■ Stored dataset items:
============
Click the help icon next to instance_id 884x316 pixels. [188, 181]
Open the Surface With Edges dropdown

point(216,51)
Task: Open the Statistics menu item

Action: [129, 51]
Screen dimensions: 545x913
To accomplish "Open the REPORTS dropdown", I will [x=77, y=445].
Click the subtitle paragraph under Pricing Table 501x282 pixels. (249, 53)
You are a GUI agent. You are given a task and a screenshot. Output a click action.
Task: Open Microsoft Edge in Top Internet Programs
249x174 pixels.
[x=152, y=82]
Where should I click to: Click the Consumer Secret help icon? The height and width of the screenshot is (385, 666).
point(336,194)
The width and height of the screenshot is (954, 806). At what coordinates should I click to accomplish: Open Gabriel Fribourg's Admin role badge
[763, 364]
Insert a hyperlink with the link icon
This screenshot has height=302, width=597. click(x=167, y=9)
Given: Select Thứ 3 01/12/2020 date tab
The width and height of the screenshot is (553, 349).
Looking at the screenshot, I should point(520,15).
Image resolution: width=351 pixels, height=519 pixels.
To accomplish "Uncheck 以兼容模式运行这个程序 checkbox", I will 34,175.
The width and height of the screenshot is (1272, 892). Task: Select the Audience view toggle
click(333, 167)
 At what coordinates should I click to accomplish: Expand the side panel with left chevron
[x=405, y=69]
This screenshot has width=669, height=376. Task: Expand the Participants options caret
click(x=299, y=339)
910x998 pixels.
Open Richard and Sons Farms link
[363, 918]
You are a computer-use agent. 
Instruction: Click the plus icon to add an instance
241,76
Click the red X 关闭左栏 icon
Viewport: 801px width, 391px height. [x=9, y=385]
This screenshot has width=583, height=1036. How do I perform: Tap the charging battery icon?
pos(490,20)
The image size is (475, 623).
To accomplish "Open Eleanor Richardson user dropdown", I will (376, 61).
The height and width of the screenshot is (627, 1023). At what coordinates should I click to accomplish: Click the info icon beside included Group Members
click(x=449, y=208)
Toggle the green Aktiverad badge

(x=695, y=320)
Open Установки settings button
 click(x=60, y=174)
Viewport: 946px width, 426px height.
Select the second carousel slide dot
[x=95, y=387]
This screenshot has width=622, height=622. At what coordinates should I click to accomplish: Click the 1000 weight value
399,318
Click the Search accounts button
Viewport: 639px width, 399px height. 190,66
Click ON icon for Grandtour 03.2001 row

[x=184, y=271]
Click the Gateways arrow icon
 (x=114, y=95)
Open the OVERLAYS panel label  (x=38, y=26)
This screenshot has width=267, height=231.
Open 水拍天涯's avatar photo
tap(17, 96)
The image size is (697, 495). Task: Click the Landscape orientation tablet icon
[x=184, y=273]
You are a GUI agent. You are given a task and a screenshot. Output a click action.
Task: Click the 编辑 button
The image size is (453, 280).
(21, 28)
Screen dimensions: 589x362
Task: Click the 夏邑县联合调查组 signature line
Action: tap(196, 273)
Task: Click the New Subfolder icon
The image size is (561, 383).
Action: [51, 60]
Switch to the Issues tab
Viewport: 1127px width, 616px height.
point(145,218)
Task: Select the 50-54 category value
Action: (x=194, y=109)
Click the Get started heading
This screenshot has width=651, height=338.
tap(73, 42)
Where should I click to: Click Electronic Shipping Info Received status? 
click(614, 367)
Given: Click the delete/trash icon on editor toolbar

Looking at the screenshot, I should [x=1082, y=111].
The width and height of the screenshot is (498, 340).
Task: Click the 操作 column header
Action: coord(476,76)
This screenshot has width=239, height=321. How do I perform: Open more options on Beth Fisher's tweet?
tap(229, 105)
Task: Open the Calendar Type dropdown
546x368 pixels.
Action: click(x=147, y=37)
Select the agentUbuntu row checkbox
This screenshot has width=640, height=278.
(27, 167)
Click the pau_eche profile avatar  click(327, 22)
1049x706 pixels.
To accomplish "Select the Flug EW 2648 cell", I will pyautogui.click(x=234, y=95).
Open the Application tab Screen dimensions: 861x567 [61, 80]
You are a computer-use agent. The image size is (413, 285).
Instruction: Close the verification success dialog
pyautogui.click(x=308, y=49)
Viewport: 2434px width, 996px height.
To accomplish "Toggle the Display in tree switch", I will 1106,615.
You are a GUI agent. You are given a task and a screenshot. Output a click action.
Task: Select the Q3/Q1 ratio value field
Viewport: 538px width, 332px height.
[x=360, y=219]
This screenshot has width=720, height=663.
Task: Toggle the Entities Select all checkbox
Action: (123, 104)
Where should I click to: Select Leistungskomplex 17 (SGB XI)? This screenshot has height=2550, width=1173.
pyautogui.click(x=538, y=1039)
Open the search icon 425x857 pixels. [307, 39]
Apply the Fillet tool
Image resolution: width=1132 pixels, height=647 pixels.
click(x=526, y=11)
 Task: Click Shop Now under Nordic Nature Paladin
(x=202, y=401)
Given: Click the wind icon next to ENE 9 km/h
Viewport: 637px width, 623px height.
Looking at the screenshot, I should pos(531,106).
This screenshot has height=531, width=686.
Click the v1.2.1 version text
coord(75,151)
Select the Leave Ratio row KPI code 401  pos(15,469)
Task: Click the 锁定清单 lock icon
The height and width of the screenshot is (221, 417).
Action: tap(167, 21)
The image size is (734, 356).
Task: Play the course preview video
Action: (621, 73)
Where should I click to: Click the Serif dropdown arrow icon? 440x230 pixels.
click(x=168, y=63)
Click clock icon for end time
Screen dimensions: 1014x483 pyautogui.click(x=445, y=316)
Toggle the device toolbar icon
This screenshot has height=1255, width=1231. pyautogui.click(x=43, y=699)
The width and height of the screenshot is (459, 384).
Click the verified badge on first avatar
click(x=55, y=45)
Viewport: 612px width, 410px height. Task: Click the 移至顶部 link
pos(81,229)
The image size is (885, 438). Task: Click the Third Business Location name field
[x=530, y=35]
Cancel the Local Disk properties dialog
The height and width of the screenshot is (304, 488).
============
■ PROBLEM TO WORK ON: Without changing a word, write out each entry again.

■ RESULT BELOW:
Click the help icon next to instance_id 884x316 pixels. [188, 181]
Open the Surface With Edges dropdown

point(216,51)
Task: Open the Statistics menu item

Action: [129, 51]
Screen dimensions: 545x913
To accomplish "Open the REPORTS dropdown", I will [x=77, y=445].
Click the subtitle paragraph under Pricing Table 501x282 pixels. (249, 53)
You are a GUI agent. You are given a task and a screenshot. Output a click action.
Task: Open Microsoft Edge in Top Internet Programs
249x174 pixels.
[x=152, y=82]
Where should I click to: Click the Consumer Secret help icon? The height and width of the screenshot is (385, 666).
point(336,194)
The width and height of the screenshot is (954, 806). At what coordinates should I click to accomplish: Open Gabriel Fribourg's Admin role badge
[763, 364]
Insert a hyperlink with the link icon
This screenshot has height=302, width=597. click(x=167, y=9)
Given: Select Thứ 3 01/12/2020 date tab
The width and height of the screenshot is (553, 349).
Looking at the screenshot, I should point(520,15).
Image resolution: width=351 pixels, height=519 pixels.
To accomplish "Uncheck 以兼容模式运行这个程序 checkbox", I will 34,175.
The width and height of the screenshot is (1272, 892). Task: Select the Audience view toggle
click(333, 167)
 At what coordinates should I click to accomplish: Expand the side panel with left chevron
[x=405, y=69]
This screenshot has width=669, height=376. Task: Expand the Participants options caret
click(x=299, y=339)
910x998 pixels.
Open Richard and Sons Farms link
[363, 918]
You are a computer-use agent. 
Instruction: Click the plus icon to add an instance
241,76
Click the red X 关闭左栏 icon
Viewport: 801px width, 391px height. [x=9, y=385]
This screenshot has width=583, height=1036. How do I perform: Tap the charging battery icon?
pos(490,20)
The image size is (475, 623).
To accomplish "Open Eleanor Richardson user dropdown", I will (376, 61).
The height and width of the screenshot is (627, 1023). At what coordinates should I click to accomplish: Click the info icon beside included Group Members
click(x=449, y=208)
Toggle the green Aktiverad badge

(x=695, y=320)
Open Установки settings button
 click(x=60, y=174)
Viewport: 946px width, 426px height.
Select the second carousel slide dot
[x=95, y=387]
This screenshot has width=622, height=622. At what coordinates should I click to accomplish: Click the 1000 weight value
399,318
Click the Search accounts button
Viewport: 639px width, 399px height. 190,66
Click ON icon for Grandtour 03.2001 row

[x=184, y=271]
Click the Gateways arrow icon
 (x=114, y=95)
Open the OVERLAYS panel label  (x=38, y=26)
This screenshot has width=267, height=231.
Open 水拍天涯's avatar photo
tap(17, 96)
The image size is (697, 495). Task: Click the Landscape orientation tablet icon
[x=184, y=273]
You are a GUI agent. You are given a task and a screenshot. Output a click action.
Task: Click the 编辑 button
The image size is (453, 280).
(21, 28)
Screen dimensions: 589x362
Task: Click the 夏邑县联合调查组 signature line
Action: tap(196, 273)
Task: Click the New Subfolder icon
The image size is (561, 383).
Action: [51, 60]
Switch to the Issues tab
Viewport: 1127px width, 616px height.
point(145,218)
Task: Select the 50-54 category value
Action: (x=194, y=109)
Click the Get started heading
This screenshot has width=651, height=338.
tap(73, 42)
Where should I click to: Click Electronic Shipping Info Received status? 
click(614, 367)
Given: Click the delete/trash icon on editor toolbar

Looking at the screenshot, I should [x=1082, y=111].
The width and height of the screenshot is (498, 340).
Task: Click the 操作 column header
Action: coord(476,76)
This screenshot has width=239, height=321. How do I perform: Open more options on Beth Fisher's tweet?
tap(229, 105)
Task: Open the Calendar Type dropdown
546x368 pixels.
Action: click(x=147, y=37)
Select the agentUbuntu row checkbox
This screenshot has width=640, height=278.
(27, 167)
Click the pau_eche profile avatar  click(327, 22)
1049x706 pixels.
To accomplish "Select the Flug EW 2648 cell", I will pyautogui.click(x=234, y=95).
Open the Application tab Screen dimensions: 861x567 [61, 80]
You are a computer-use agent. The image size is (413, 285).
Instruction: Close the verification success dialog
pyautogui.click(x=308, y=49)
Viewport: 2434px width, 996px height.
To accomplish "Toggle the Display in tree switch", I will 1106,615.
You are a GUI agent. You are given a task and a screenshot. Output a click action.
Task: Select the Q3/Q1 ratio value field
Viewport: 538px width, 332px height.
[x=360, y=219]
This screenshot has width=720, height=663.
Task: Toggle the Entities Select all checkbox
Action: (123, 104)
Where should I click to: Select Leistungskomplex 17 (SGB XI)? This screenshot has height=2550, width=1173.
pyautogui.click(x=538, y=1039)
Open the search icon 425x857 pixels. [307, 39]
Apply the Fillet tool
Image resolution: width=1132 pixels, height=647 pixels.
click(x=526, y=11)
 Task: Click Shop Now under Nordic Nature Paladin
(x=202, y=401)
Given: Click the wind icon next to ENE 9 km/h
Viewport: 637px width, 623px height.
Looking at the screenshot, I should pos(531,106).
This screenshot has height=531, width=686.
Click the v1.2.1 version text
coord(75,151)
Select the Leave Ratio row KPI code 401  pos(15,469)
Task: Click the 锁定清单 lock icon
The height and width of the screenshot is (221, 417).
Action: tap(167, 21)
The image size is (734, 356).
Task: Play the course preview video
Action: (621, 73)
Where should I click to: Click the Serif dropdown arrow icon? 440x230 pixels.
click(x=168, y=63)
Click clock icon for end time
Screen dimensions: 1014x483 pyautogui.click(x=445, y=316)
Toggle the device toolbar icon
This screenshot has height=1255, width=1231. pyautogui.click(x=43, y=699)
The width and height of the screenshot is (459, 384).
Click the verified badge on first avatar
click(x=55, y=45)
Viewport: 612px width, 410px height. Task: Click the 移至顶部 link
pos(81,229)
The image size is (885, 438). Task: Click the Third Business Location name field
[x=530, y=35]
Cancel the Local Disk properties dialog
The height and width of the screenshot is (304, 488).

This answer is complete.